PORTLAND, Oregon – Sharon Thomas is back at work like nothing was ever wrong. But four years ago she had a stroke.
“At that time, I couldn’t read, write, swallow or speak.”
Nearly 800,000 people have strokes every year in America. The best treatment is called tPA but it has to be given within three hours and doctors say only 5% of patients can make it that long.
She was helicoptered to the hospital and into the care of Dr. Wayne Clark. He asked if she wanted to be part of a trial for a stem cell treatment that might help her recover.
“What this does, the stem cells are from very, very young cells, and they bathe the brain in this environment that makes it act like it’s young again,” explained Dr. Clark, director of the Oregon Stroke Center.
The stem cells also turn off the inflammatory response sent by the spleen to the brain. The bone marrow-derived stem cells come from a donor and are multiplied in a lab.
“It can be easily stored in a refrigerator, and mixed up quickly, and given IV,” said Dr. Clark. “So no specialized facilities will have to be and a 36 hour window, so it could really allow a lot of patients to potentially benefit.”
Sharon made a significant recovery, like 70% of patients in the multi-stem trial. She credits it with giving her an edge.
“Every day it got better, and my mantra was, ‘every day is a good day’, because I’m still here, I’m still improving.”
And she hopes more stroke patients have access to multi-stem.
Dr. Clark says the treatment has no negative side effects but might not be appropriate for cancer patients because it could make cancer cells grow faster.
A phase three trial involving about 300 patients across the country could begin in the first half of 2018 at locations to be announced.
TREATMENT: To best determine the most appropriate treatment for a stroke, emergency teams need to evaluate the type of stroke a person is having and the areas of the brain affected by the stroke.
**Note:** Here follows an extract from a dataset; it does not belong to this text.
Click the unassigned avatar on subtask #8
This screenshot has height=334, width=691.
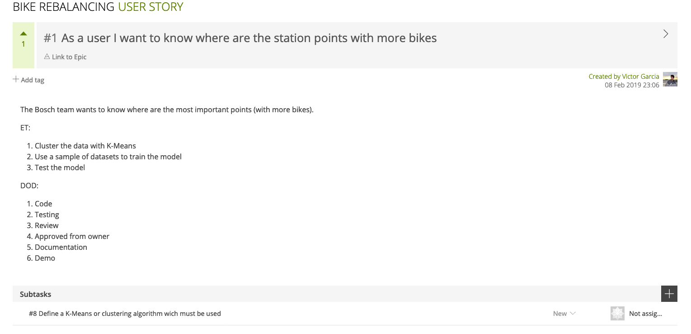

They also need to rule out other possible causes, such as a brain tumor or a drug reaction. Several tests may be used to determine risk of stroke, including physical examination and/or blood tests, computerized tomography or CT scan, magnetic resonance imaging or MRI, carotid ultrasound, cerebral angiogram, or an echocardiogram. To treat an ischemic stroke, doctors must quickly restore blood flow to the brain. Emergency treatment with medications such as aspirin or intravenous injection of tissue plasminogen activator or TPA may be given. Emergency procedures may involve medications to the brain, or mechanical clot removal.